The outreach programmes are organised by Kajiado County under the Saving Lives and Livelihoods initiative, a programme funded by Mastercard Foundation and implemented by Africa Centre for Disease Control and Prevention (ACDC) and its partners including Amref Health Kenya, UNICEF, Kenya Red Cross and Akros.
The programme focuses on strengthening health systems, improving vaccination coverage and life course immunisation.
According to Kajiado County Executive Member for Health, Alex Kilowua, due to the vastness of the county, monitoring health indicators like immunisation, skilled delivery, nutrition and poor health-seeking behaviour among Kajiado’s rural residents are some of the challenges they face in ensuring that Kajiado has better health outcomes but the Saving Lives and Livelihoods programme has alleviated this.
“Through health systems like community health promoters put in place by the county and the national government with support from the Saving Lives and Livelihoods initiative, we have been able to conduct household visits even in the rural areas where they check blood pressure, screen for diabetes and do referral mechanisms to health facilities for specialised care,” he said.
He revealed that ever since the programme started, 9,607 people have been reached in the outreaches through curative, hypertension and diabetes screening services among others while 3,319 people have been reached through one health talk at the community level.
Kilowua notes that there also has been an increase in health-seeking behaviour especially among the residents living in rural areas of the county.
“Cases of maternal deaths for example have greatly reduced as there is an increase in the uptake of antenatal services at the health facilities unlike before,” said Kilowua.
Margaret Silapei, 25, is also a beneficiary of the targeted medical outreaches.
Though she lost two babies under the age of one in the years 2020 and 2023, she is currently five months pregnant and she is hopeful for a positive outcome with the help she is getting from the specialised doctors she met at one of the medical outreaches.
“I am currently under close monitoring at the Kajiado County Referral Hospital where I get antenatal services twice a month. Reproductive health specialists have put me under medication for anaemia and they do routine scans to ensure my baby is developing well. I am grateful for the medical outreaches as that is where I got to know the reproductive health specialist who is monitoring me now,” she said.
Dr Daniel Sankaire, a reproductive health specialist at the Kajiado County Referral Hospital says that the targeted outreaches have provided them with an opportunity to meet with the rural women who mostly depended on traditional midwives while expectant leading to maternal deaths from childbirth complications which cannot be fully addressed by the midwives.

He noted that through the health education forums they carry out during the target outreaches, the rural women are now informed on when to start antenatal clinics and through screening their problems are identified early in pregnancy leading to positive outcomes.
Mary Mathenge, Amref Health Kenya personnel and the team lead for Africa CDC in Kenya underscored the importance of the outreach programmes saying that they have also been effective in dealing with the recent measles and cholera outbreaks in Kajiado.
“We have also embraced the one health approach where we bring together the human, animal and environmental health to address public health challenges facing Kajiado residents. This is a very critical programme in Kajiado as we have realised that 75 per cent of the diseases and outbreaks in the county are zoonotic-related. Due to that, we felt that it was important to tackle them together as they are all interconnected,” she said
Mathenge revealed that the Savings Lives and Livelihoods programme has so far successfully supported 82 One Health outreaches and 111 integrated medical outreaches through 78 health facilities reaching last-mile communities.
“This has been made possible through the holistic approach whereby since now this is a pastoralist community and their biggest priority is animals, we ensure that we also show them that we are also concerned with the animals and we get closer and educate them on health and the importance of why they should look after their own health and prevent the spread of diseases,” said Mathenge.

------------------------------------------------------------

- **ACTIVITY A**
According to the passage on Kajiado's medical outreaches, why did the programme adopt the one health approach that brings human, animal and environmental health together?
- **ACTIVITY B**
In the passage on Kajiado's medical outreaches, how many people have been reached through one health talk at the community level?
- **ACTIVITY C**
Reproduce the stretch of the passage on Kajiado's medical outreaches from "He revealed that" through "the community level.".

Saved entries
------------------------------------------------------------

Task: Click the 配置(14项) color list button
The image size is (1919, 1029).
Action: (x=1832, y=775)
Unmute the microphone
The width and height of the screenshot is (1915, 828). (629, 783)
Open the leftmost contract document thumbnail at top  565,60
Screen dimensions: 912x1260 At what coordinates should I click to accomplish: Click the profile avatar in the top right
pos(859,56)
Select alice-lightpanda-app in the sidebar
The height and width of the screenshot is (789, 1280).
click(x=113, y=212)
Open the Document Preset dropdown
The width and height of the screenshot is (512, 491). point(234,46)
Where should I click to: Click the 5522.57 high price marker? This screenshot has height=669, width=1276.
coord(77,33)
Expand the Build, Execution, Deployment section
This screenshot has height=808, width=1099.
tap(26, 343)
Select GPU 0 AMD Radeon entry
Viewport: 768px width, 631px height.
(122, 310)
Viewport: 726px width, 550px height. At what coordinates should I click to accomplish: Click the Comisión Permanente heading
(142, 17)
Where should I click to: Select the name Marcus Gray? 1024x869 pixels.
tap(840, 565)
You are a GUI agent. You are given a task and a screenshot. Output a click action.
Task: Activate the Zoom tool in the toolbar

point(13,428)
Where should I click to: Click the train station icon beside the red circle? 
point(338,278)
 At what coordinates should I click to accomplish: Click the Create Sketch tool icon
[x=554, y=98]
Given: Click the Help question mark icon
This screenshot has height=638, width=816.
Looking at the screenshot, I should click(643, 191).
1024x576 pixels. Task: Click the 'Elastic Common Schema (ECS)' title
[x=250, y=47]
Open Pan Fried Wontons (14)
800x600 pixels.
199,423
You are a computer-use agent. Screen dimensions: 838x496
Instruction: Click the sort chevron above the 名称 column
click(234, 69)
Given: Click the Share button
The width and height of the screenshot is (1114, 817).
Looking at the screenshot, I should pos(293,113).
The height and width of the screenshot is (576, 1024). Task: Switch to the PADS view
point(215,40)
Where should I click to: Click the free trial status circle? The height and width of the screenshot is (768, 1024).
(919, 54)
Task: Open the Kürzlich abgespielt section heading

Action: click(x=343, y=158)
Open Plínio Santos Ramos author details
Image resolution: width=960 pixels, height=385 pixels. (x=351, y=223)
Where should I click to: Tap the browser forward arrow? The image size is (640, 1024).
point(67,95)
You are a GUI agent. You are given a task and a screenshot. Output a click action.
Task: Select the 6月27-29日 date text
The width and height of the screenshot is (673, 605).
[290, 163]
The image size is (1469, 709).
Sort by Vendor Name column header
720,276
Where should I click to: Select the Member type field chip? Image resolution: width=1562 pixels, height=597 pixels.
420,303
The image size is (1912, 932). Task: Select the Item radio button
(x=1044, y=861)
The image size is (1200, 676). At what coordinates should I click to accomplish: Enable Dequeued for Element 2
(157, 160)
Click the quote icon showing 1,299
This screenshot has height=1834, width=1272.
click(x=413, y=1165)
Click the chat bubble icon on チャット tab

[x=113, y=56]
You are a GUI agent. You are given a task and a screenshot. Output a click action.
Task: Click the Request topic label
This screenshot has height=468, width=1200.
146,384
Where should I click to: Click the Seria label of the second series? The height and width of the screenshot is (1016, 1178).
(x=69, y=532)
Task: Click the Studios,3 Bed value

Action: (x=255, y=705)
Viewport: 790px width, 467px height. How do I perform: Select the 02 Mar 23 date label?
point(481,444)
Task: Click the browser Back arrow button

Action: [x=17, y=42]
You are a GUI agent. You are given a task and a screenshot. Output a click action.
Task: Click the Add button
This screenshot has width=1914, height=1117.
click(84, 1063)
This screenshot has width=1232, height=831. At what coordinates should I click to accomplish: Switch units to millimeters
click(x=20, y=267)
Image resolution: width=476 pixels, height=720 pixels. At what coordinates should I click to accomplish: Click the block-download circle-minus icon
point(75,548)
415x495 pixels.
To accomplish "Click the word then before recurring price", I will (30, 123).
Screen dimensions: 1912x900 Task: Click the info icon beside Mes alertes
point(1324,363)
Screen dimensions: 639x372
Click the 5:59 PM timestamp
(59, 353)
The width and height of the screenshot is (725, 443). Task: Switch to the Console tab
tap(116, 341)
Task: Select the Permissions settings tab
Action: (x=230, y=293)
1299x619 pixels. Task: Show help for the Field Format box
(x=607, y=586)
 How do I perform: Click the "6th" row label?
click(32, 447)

------------------------------------------------------------

- **ANSWER A**
Mathenge says 75 per cent of the diseases and outbreaks in Kajiado are zoonotic-related. Because human, animal and environmental health are all interconnected, the team felt it was important to tackle them together.

- **ANSWER B**
3,319 people.

- **ANSWER C**
He revealed that ever since the programme started, 9,607 people have been reached in the outreaches through curative, hypertension and diabetes screening services among others while 3,319 people have been reached through one health talk at the community level.